[PROVIDED MATERIAL — start]
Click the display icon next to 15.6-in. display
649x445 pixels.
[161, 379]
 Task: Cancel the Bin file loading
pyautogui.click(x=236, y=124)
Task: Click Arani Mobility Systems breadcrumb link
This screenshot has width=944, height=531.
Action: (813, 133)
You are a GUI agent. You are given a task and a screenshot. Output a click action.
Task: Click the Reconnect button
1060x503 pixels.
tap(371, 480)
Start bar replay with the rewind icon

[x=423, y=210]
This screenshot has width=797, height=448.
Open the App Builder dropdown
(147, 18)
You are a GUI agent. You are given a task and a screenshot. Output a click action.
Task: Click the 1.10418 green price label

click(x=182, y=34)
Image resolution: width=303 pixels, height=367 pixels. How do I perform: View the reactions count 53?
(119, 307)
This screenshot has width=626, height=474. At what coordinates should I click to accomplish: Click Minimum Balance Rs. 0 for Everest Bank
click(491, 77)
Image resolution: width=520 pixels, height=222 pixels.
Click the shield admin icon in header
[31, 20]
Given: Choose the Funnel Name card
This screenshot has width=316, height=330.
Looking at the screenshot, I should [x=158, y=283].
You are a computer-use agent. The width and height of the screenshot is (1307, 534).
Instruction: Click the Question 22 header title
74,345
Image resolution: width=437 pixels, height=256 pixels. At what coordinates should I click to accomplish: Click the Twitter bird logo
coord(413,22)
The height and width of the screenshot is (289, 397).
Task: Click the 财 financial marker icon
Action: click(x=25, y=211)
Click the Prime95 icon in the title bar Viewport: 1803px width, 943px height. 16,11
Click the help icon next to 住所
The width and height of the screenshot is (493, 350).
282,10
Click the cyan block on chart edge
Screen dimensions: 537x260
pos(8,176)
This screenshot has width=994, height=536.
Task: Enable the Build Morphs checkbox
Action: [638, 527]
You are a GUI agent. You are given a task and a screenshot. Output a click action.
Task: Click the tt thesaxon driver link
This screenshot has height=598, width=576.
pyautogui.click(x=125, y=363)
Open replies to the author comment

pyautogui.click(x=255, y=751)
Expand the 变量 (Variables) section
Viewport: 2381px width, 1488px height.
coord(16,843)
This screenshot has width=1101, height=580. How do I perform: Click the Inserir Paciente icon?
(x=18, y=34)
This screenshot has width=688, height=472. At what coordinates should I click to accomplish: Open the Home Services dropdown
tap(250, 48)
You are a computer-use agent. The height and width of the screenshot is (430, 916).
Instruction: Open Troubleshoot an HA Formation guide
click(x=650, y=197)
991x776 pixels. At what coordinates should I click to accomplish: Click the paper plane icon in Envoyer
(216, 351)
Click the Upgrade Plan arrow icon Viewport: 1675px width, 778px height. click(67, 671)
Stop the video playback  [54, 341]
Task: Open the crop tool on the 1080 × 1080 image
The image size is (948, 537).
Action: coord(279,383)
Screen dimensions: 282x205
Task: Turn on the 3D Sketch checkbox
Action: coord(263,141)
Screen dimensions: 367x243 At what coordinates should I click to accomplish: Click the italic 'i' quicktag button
[PROVIDED MATERIAL — finish]
Show all lines in the entries above where the string "computer" appears.

You are a computer-use agent. The width and height of the screenshot is (1307, 534).
You are a computer-use agent. The height and width of the screenshot is (430, 916).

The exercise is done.